Jesuíno sentia o fogo nos pés. O suor às vezes lhe ardia os olhos, a tontura vinha das horas de fome e sede, perdido entre devaneios e realidade. Há dias caminha a esmo, entre cidades, gente e nenhum olhar, nem mesmo o divino. É quase um demente. É quase um pensador, sem voz e com pouco coração. O chão quente da rodovia é companheiro de tempo, e na chuva a água molhava o espírito atormentado de um homem que perdeu parte da vida em fumaça.
Nordestino, cresceu na cidade grande, trabalhou bastante, bebeu muito também, andou em igrejas, ajudou a construir escolas, onde nunca esteve, mas sabia ler e escrever e gostava até de acompanhar as notícias de seu Corinthians. Difícil saber sua idade, entender suas poucas e confusas palavras. Conhecia o terror da cadeia, conhecia o sol da manhã em bancos de praças.

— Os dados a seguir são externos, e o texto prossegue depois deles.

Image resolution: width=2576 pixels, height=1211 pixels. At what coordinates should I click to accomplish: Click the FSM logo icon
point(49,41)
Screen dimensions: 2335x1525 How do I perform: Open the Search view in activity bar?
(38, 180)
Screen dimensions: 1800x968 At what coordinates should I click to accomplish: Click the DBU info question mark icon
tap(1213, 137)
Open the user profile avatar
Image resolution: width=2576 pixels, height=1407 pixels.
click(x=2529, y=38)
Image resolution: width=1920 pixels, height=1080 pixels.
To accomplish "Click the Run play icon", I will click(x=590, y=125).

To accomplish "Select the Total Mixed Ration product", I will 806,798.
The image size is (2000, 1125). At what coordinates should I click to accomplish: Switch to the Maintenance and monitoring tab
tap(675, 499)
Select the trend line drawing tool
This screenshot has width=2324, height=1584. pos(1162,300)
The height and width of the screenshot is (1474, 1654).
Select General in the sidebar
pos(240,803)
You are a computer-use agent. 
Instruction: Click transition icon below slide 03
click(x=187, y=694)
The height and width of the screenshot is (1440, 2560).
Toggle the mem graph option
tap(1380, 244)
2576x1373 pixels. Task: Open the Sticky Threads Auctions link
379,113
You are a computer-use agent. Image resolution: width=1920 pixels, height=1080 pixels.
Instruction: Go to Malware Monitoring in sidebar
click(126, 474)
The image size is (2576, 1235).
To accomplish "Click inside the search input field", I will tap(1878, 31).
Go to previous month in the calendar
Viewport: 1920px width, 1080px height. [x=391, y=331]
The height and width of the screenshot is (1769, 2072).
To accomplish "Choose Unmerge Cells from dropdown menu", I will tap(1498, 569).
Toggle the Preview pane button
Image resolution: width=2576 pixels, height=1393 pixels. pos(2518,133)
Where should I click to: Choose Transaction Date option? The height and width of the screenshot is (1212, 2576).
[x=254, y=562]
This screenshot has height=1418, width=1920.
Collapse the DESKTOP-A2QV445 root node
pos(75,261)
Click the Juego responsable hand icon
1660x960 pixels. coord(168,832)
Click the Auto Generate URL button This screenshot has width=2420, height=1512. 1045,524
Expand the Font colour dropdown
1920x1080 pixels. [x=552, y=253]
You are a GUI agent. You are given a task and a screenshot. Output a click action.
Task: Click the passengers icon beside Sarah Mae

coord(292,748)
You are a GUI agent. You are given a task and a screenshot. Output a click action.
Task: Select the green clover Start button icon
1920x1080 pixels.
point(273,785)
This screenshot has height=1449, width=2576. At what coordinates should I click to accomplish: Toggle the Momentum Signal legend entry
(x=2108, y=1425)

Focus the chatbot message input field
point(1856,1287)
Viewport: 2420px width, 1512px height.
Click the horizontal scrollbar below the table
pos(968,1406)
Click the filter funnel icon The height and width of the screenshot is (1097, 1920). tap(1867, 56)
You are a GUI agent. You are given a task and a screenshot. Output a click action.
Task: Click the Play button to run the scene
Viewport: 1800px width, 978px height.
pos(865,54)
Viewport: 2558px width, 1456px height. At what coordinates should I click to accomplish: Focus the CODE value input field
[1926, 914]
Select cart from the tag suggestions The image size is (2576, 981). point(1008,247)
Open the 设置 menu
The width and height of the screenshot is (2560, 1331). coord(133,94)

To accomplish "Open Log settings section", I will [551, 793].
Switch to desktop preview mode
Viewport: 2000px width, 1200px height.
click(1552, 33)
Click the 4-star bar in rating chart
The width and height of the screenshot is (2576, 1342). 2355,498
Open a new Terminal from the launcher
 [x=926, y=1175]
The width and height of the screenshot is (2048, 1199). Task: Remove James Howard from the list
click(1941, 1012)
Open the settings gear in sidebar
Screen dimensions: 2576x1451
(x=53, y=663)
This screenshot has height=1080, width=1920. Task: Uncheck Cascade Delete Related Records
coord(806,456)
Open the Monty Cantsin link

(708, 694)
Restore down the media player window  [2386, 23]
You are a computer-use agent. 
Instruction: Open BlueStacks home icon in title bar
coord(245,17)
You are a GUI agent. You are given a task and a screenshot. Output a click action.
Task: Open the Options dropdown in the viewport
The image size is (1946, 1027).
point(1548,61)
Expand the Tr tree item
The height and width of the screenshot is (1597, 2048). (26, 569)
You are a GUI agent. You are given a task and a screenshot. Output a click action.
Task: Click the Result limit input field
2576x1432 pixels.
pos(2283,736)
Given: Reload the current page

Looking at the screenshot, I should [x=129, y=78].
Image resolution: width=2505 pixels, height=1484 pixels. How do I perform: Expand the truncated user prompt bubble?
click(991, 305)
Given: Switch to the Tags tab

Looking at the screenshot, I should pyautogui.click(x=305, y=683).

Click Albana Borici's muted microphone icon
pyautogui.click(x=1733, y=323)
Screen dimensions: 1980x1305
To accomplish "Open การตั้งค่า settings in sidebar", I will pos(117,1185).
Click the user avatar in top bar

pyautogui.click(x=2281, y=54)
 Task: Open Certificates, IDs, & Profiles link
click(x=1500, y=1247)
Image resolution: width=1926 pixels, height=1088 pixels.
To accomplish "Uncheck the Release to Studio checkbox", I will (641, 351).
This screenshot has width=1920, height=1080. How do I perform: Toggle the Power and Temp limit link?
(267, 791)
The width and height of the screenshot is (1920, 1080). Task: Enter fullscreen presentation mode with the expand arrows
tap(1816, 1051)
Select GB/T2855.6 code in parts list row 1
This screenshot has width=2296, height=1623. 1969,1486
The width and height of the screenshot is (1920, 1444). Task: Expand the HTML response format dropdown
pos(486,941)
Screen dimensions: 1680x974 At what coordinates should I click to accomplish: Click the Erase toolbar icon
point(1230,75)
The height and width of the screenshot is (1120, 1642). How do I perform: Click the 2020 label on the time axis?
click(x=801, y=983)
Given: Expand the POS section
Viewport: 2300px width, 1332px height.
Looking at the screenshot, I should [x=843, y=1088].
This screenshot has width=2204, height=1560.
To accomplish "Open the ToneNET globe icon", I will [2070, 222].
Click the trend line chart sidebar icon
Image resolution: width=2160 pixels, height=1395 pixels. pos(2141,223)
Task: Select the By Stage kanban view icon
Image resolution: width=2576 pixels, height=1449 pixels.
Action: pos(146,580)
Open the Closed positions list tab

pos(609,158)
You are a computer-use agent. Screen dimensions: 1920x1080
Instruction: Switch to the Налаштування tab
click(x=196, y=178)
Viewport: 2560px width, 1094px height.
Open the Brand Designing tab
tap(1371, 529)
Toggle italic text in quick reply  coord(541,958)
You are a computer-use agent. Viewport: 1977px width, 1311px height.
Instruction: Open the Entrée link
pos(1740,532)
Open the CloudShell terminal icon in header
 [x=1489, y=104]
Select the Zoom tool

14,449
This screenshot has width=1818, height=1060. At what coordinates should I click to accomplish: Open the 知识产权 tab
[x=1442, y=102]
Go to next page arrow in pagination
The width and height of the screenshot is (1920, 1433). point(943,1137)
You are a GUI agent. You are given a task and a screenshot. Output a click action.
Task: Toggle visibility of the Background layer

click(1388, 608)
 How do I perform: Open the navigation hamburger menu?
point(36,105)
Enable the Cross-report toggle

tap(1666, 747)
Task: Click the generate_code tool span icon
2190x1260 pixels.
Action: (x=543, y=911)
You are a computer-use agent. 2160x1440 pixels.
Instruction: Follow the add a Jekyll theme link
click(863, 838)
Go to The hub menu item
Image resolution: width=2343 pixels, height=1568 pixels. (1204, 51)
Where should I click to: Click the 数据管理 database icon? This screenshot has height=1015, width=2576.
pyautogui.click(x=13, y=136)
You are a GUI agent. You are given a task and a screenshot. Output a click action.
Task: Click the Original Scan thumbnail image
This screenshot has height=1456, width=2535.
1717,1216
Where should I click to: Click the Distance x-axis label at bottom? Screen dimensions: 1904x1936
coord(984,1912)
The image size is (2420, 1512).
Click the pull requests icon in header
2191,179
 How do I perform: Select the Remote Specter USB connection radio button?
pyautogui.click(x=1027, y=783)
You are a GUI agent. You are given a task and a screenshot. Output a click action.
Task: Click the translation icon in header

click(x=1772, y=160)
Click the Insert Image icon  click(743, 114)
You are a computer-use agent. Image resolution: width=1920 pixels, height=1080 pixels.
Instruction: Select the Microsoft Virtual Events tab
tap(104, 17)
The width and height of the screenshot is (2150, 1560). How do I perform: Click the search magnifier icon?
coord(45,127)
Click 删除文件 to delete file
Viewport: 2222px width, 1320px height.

Foi pai também, dos bons, ajudou na criação de duas meninas encaminhadas e ajuizadas. Perdeu sua Maria atropelada em uma tarde de tempestade. Não eram casados no papel, não tinha documentos e para o mundo foi seu pedaço de vida.
Aprendeu com a mãe, que também já o havia deixado que se roubasse era mortal. Desde muito cedo escolheu o certo sem ao menos ter muita ideia do errado, e mesmo quando entrou na selva de pedras, a postura foi idêntica o que aumentou seu sofrimento. Uma genuína tortura de alma. Sentiu em uma noite de estrelas saudades de sua vida, bebeu mais um gole de pinga e procurou a fumaça maldita.
Tinha casa e um velho e modesto automóvel, tinha alguns móveis e até uma geladeira nova. Recebia ligações constantes das filhas já casadas. Seu primeiro neto já está falando e ninguém, nem mesmo seus vizinhos ou parceiros de copo sabem seu destino.
Jesuíno é procurado pela família e por seus muitos credores. Alguns imaginam que ele mudou de plano e mundo. Poucos sabem o fio de trapo que ele se apresentava nos últimos dias, antes da derrocada. Viver apenas um dia depois do outro, atrofia a esperança e apodrece os sonhos.
Ninguém sabe de Jesuíno, nem mesmo ele, ninguém.